Robert and Janet Dunn

Robert and Janet Dunn check out the waves as Dorian begins to head through the county.

Sooner the Maltese eagerly poked his nose in the air, sniffing out his surroundings beneath the Garden City pier Thursday as waves slapped the shore nearby.

“I like the excitement,” laughed one of the pup’s owners, Robert Dunn, as Hurricane Dorian’s effects were felt in the Grand Strand. “You see them waves coming up like that? The swells? I love it. It’s unbelievable.”

The Murrells Inlet man was surprised he and his wife Janet even made it to the pier.

“Usually, they don’t let us down here at this time,” he said.

Last year, Hurricane Florence sent the couple evacuating. But this time around, the two are staying, ready for the hurricane and equipped with a generator.

“There’s nothing better than a good storm,” Mrs. Dunn said.

A self-described “storm chaser,” Scott Connolly has experienced his fair share of major storms, some in Florida, on the Grand Strand and in New York, another a Category 5 hurricane touching down in Antigua.
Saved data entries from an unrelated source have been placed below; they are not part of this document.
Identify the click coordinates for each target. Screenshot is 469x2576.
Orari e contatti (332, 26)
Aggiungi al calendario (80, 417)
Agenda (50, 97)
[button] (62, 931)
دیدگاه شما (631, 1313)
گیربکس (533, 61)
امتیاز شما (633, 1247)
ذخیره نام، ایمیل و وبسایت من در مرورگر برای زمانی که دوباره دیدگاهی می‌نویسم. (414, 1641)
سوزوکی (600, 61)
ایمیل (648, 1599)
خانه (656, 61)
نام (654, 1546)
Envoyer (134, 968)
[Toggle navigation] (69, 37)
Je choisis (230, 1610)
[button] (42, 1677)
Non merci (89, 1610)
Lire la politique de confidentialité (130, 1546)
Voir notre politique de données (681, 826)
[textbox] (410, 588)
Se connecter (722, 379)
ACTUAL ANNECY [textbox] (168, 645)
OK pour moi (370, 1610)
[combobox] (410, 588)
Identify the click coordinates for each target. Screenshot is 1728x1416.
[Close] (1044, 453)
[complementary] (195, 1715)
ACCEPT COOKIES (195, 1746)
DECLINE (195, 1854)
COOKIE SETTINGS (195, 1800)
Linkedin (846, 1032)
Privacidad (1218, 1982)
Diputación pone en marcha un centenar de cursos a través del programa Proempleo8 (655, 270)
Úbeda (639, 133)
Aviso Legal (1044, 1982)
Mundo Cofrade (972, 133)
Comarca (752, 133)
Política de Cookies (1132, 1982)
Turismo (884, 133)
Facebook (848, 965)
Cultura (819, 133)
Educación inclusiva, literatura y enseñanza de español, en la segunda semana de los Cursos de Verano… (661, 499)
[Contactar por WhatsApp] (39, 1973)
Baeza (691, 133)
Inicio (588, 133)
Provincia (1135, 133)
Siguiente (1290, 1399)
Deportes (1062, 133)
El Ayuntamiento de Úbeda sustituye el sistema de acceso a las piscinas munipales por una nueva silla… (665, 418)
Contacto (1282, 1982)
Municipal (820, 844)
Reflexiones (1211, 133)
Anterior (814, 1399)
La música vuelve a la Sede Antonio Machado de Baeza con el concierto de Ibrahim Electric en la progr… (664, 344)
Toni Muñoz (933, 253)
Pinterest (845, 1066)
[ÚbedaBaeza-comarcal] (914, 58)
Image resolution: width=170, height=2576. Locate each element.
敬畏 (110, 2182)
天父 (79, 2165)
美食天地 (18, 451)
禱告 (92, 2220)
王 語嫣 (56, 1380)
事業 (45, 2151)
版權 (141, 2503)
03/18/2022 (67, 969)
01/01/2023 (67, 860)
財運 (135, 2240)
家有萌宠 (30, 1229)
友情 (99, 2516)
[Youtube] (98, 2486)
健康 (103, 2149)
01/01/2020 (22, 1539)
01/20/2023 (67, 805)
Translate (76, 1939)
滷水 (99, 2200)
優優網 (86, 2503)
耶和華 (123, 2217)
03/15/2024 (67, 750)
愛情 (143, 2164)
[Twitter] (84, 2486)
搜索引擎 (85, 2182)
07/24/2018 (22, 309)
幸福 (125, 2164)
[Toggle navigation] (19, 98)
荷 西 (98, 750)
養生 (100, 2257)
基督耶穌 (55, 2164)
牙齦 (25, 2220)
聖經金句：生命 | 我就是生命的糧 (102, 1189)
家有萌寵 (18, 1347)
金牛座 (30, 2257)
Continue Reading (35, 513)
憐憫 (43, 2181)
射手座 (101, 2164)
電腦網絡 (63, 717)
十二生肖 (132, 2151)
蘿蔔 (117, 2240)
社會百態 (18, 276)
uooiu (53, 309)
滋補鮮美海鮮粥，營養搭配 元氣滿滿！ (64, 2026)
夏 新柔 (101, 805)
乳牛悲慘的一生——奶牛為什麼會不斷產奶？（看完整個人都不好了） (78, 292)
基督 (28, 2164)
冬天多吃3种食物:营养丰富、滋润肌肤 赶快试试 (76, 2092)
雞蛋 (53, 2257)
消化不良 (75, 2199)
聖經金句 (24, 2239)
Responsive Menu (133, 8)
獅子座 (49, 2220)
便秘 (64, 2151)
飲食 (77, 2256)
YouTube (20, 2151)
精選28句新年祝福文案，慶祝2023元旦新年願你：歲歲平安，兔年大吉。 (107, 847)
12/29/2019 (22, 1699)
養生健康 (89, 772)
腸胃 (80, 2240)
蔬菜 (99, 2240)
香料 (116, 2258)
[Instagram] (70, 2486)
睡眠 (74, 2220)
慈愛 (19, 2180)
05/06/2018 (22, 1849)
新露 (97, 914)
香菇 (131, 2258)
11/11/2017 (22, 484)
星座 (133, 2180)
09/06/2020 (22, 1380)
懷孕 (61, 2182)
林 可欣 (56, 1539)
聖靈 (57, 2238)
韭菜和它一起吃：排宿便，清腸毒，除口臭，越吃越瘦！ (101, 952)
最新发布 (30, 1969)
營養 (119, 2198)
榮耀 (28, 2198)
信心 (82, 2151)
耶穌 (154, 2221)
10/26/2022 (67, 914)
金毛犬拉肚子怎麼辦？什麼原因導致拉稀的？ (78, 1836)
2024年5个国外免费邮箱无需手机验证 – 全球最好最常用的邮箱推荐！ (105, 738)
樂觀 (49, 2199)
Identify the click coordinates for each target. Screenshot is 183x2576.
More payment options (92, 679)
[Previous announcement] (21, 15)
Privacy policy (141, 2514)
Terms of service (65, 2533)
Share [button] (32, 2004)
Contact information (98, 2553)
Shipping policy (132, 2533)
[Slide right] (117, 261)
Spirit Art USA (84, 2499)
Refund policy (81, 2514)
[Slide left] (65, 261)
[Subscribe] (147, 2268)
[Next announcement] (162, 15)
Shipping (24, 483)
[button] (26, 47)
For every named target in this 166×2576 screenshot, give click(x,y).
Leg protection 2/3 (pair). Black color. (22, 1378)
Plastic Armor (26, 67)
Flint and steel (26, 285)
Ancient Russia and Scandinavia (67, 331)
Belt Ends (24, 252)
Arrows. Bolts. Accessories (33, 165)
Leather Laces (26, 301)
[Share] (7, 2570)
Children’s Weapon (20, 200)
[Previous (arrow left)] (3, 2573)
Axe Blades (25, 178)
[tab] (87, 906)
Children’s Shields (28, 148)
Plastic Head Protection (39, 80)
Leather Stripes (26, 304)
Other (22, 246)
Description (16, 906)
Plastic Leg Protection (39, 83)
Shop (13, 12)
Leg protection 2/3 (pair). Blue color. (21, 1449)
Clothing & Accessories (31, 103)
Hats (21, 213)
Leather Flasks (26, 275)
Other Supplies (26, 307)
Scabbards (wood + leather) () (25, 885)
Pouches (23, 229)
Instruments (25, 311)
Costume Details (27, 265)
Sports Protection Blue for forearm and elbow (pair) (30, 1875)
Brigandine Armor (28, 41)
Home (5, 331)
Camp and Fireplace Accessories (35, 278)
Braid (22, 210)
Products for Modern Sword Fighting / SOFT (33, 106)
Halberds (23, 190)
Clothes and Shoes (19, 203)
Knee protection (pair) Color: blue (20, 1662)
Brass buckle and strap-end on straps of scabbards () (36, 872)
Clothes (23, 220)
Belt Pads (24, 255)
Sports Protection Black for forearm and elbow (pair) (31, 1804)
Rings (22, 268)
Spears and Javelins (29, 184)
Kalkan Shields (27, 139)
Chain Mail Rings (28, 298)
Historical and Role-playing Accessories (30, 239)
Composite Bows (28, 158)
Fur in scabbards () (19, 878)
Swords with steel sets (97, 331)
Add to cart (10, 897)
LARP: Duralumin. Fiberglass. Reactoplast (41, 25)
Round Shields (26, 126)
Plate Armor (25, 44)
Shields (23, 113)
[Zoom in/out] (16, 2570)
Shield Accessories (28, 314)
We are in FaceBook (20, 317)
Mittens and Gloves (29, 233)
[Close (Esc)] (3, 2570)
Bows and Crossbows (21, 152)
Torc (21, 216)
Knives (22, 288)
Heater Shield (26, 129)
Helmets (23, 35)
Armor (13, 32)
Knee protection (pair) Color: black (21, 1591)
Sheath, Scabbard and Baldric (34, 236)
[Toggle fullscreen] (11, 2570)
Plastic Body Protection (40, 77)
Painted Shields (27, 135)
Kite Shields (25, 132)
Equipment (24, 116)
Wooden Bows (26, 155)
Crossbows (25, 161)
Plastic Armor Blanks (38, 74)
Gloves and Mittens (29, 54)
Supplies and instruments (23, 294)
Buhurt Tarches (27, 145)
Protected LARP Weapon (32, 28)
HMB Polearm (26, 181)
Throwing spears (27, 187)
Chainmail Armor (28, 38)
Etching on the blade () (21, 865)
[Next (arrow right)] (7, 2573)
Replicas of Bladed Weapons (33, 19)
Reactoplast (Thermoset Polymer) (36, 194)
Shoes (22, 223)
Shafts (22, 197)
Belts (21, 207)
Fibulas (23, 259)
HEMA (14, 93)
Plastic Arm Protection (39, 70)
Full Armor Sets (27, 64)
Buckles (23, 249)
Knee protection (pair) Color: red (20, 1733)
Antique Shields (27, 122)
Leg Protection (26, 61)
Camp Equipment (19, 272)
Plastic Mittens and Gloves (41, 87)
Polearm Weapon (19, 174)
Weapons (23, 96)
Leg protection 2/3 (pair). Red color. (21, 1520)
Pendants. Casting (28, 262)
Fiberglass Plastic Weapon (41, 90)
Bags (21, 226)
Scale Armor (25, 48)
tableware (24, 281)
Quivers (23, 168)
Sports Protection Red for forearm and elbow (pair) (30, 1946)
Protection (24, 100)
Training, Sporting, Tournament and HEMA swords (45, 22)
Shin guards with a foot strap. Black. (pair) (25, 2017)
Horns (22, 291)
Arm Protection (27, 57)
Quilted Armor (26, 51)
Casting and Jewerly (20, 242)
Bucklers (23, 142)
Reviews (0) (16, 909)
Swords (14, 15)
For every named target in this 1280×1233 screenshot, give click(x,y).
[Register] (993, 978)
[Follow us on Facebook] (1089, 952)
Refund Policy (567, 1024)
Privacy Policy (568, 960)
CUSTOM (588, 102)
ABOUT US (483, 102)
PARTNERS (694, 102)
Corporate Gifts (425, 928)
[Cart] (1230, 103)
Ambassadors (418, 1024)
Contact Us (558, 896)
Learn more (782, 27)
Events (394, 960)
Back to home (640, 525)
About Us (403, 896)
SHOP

In the afternoon, he was on the beach by the pier snapping photos of the ocean.

While the Murrells Inlet resident who lives four miles inland from the coast wasn’t concerned about his home being affected, he hoped no houses and roofs along the seaside would be impacted.

The waves he’s gazed at went from roughly two to three feet Wednesday to seemingly five times as higher the following afternoon.

In years past, major storms have sent sand and even dumpsters into nearby roads, the South Strand resident said.

On Thursday afternoon, Atlantic Avenue saw some flooding over ankle-deep with water breaching the causeway into Garden City.

Behind some dunes nearby, local Mallory Panuelo was with her boyfriend and some family, all apparently unbothered by the gusts and rain.

“We’re kind of veterans,” she said.

She said high tides routinely cause flooding in the area, recalling Hurricane Matthew decimating the Surfside Beach pier near her family’s home and locals taking pieces of the landmark to keep.

Everyone watched as first responders scouted the area and as a sign was ripped off the pier and flew to the ocean.

“It’ll be down in Florida tomorrow,” Mallory's mother Teri joked.